O DIREITO FUNDAMENTAL DO TRABALHADOR À PROTEÇÃO CONTRA A AUTOMAÇÃO:
a experiência normativa europeia como referência para o ordenamento jurídico brasileiro
DOI:
https://doi.org/10.70940/rejud4.2025.707Palavras-chave:
Direito dos Trabalhadores. Direito Fundamental. Proteção em face da Automação. Provimento P9TA (2020)0275 do Parlamento da União Europeia. Compliance trabalhista.Resumo
O artigo analisa o direito fundamental dos trabalhadores à proteção em face da automação e a lacuna normativa existente no Brasil diante da substituição do trabalho humano pelo autômato. Parte-se da problemática central de verificar sob quais condições jurídicas o Provimento P9_TA (2020)0275 da União Europeia, que consolida princípios éticos e diretrizes sobre inteligência artificial e robótica, pode servir como modelo de referência para a construção de uma normatização nacional compatível com o artigo 7º, inciso XXVII, da Constituição Federal. O estudo tem como objetivo geral examinar a viabilidade jurídica de recepção e adaptação dos princípios do Provimento europeu no ordenamento brasileiro, e como objetivos específicos, identificar o direito à proteção contra a automação como direito fundamental, analisar a principiologia regulatória europeia e discutir os reflexos dessa estrutura na formulação de políticas públicas de compliance trabalhista, especialmente no tocante à prevenção de riscos sociais e tecnológicos.
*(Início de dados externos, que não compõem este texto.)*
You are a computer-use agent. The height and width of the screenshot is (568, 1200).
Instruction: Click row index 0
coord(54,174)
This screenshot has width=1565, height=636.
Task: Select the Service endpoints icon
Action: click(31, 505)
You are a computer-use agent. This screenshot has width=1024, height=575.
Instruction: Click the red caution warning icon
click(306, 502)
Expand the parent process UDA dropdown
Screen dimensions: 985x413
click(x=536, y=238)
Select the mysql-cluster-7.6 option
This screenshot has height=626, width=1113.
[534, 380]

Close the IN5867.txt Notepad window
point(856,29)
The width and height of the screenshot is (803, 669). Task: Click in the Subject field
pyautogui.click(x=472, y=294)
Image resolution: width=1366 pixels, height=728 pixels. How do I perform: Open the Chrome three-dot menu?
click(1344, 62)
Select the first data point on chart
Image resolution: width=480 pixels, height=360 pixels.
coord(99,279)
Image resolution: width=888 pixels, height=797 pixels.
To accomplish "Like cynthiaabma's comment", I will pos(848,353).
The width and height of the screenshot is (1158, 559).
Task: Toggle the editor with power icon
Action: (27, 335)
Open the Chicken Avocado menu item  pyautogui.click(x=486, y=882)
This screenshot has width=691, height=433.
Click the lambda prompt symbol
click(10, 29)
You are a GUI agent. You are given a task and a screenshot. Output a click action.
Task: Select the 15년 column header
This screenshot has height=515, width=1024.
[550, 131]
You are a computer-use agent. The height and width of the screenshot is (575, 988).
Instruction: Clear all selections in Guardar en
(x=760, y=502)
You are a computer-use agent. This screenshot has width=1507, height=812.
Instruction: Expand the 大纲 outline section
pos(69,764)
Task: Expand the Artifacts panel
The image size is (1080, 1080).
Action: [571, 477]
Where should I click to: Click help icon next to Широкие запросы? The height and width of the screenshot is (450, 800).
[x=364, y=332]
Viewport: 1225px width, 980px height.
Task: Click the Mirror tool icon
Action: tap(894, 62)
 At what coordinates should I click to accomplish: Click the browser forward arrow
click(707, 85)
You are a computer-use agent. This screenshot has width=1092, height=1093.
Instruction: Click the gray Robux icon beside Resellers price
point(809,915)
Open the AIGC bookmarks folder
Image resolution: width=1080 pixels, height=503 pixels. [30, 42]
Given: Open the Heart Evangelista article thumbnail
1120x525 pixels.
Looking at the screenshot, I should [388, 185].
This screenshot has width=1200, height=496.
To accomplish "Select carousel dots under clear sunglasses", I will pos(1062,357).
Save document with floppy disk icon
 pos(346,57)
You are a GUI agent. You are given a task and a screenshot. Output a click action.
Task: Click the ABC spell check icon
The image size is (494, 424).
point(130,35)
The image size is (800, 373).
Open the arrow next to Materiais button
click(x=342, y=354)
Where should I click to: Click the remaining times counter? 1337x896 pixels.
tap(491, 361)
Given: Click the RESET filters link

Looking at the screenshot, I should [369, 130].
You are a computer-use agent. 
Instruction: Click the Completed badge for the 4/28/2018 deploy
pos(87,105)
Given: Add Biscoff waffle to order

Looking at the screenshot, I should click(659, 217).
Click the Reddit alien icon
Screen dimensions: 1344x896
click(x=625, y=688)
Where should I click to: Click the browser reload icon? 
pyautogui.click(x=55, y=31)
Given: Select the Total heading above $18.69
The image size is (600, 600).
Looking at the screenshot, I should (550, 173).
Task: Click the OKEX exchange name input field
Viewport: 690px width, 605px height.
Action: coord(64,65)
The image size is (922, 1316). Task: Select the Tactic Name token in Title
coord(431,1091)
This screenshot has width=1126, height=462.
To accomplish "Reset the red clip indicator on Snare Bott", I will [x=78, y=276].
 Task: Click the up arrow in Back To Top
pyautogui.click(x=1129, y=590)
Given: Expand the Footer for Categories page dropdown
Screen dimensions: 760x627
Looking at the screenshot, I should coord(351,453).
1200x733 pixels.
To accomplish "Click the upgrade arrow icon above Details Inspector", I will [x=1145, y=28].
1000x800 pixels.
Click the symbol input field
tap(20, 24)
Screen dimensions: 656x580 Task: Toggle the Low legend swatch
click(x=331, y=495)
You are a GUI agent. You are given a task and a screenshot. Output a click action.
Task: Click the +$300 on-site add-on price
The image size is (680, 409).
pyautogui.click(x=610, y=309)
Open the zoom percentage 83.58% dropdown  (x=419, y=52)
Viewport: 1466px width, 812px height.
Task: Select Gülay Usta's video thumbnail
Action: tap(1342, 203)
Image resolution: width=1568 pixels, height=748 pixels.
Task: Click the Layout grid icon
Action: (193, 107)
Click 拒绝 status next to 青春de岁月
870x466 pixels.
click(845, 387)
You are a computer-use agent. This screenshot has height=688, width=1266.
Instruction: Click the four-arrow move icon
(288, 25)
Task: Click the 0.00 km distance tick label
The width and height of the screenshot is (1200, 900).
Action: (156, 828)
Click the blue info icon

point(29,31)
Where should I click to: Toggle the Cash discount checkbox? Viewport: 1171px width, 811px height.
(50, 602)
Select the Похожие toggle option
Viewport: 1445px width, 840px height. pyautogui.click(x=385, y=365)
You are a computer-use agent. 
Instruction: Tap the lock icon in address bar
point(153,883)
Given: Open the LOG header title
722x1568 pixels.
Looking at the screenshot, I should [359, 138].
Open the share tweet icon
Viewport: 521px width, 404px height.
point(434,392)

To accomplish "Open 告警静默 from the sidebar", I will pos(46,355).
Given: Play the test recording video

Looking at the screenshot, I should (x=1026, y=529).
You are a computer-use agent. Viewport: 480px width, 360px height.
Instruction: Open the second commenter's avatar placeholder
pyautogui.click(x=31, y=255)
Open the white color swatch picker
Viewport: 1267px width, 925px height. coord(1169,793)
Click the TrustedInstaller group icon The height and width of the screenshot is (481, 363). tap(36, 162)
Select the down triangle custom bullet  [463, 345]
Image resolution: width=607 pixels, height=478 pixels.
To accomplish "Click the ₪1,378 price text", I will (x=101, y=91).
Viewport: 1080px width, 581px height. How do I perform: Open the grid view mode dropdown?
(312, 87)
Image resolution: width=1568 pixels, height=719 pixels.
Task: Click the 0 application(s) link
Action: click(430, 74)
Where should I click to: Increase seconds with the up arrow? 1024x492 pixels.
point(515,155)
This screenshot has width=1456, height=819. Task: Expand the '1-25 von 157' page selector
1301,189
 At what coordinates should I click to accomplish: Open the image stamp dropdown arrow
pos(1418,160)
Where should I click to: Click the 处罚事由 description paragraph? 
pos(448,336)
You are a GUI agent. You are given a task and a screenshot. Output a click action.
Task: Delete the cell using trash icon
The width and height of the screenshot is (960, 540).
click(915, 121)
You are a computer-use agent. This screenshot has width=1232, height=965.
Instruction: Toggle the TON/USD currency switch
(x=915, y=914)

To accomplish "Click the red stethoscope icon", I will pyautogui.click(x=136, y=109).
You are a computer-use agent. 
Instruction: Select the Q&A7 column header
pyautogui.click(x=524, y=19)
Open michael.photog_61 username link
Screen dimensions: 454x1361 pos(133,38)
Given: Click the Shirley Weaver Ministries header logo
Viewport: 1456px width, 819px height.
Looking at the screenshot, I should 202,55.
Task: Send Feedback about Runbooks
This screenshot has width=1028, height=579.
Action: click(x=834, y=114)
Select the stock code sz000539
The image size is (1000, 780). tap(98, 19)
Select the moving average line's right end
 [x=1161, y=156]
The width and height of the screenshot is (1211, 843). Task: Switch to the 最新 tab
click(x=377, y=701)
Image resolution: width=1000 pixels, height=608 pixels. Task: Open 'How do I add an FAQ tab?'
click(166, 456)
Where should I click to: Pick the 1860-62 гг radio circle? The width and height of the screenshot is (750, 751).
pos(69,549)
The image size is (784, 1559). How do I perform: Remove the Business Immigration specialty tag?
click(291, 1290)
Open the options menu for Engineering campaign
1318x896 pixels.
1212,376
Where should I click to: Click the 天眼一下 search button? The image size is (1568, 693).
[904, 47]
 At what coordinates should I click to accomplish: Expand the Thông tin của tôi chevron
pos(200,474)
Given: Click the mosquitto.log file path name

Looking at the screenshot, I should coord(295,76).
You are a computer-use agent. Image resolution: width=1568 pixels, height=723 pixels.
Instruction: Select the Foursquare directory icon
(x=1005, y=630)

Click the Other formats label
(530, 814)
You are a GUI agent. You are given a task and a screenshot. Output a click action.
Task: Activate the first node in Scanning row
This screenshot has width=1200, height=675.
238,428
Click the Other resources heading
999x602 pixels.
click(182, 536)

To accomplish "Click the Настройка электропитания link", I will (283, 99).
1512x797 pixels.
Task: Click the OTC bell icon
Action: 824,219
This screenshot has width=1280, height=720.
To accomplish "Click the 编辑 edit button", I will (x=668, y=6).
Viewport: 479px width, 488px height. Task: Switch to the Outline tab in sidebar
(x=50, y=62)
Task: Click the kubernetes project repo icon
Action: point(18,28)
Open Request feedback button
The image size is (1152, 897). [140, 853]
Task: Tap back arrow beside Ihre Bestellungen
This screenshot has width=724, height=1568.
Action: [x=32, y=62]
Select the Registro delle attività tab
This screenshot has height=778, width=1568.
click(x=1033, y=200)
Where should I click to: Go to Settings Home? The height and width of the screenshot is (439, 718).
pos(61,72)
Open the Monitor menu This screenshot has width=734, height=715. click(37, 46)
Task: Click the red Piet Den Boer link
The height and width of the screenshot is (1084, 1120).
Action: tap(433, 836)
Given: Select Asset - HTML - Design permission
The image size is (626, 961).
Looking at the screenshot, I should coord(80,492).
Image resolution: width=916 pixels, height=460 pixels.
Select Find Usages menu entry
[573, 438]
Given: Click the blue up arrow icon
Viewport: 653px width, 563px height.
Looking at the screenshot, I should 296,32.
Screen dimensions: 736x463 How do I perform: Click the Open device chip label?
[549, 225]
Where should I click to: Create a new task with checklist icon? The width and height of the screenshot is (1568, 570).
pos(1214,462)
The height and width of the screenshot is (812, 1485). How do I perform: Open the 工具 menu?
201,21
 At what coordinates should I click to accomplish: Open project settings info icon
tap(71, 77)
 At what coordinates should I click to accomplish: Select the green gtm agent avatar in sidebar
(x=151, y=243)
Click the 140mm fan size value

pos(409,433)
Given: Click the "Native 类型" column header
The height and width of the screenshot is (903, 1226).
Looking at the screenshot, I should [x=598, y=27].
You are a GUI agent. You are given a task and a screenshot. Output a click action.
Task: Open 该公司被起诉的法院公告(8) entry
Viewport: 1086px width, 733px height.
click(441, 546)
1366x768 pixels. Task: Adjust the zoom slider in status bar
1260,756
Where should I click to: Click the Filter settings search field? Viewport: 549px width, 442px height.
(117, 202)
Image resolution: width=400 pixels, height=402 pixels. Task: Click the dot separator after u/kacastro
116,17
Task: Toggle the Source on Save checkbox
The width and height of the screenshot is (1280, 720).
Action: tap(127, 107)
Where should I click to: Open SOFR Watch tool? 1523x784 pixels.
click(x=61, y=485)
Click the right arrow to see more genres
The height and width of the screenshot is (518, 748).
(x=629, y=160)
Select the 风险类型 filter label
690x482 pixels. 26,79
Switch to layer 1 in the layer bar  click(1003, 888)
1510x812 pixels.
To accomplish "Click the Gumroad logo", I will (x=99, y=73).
A pesquisa adota o método sistêmico-construtivista, conforme a teoria de Niklas Luhmann, com abordagem qualitativa e documental, buscando compreender a interação entre sistemas jurídico, tecnológico e social. Através de uma perspectiva comparada, conclui-se que a experiência normativa europeia constitui um paradigma viável para orientar políticas de proteção e compliance trabalhista no contexto brasileiro.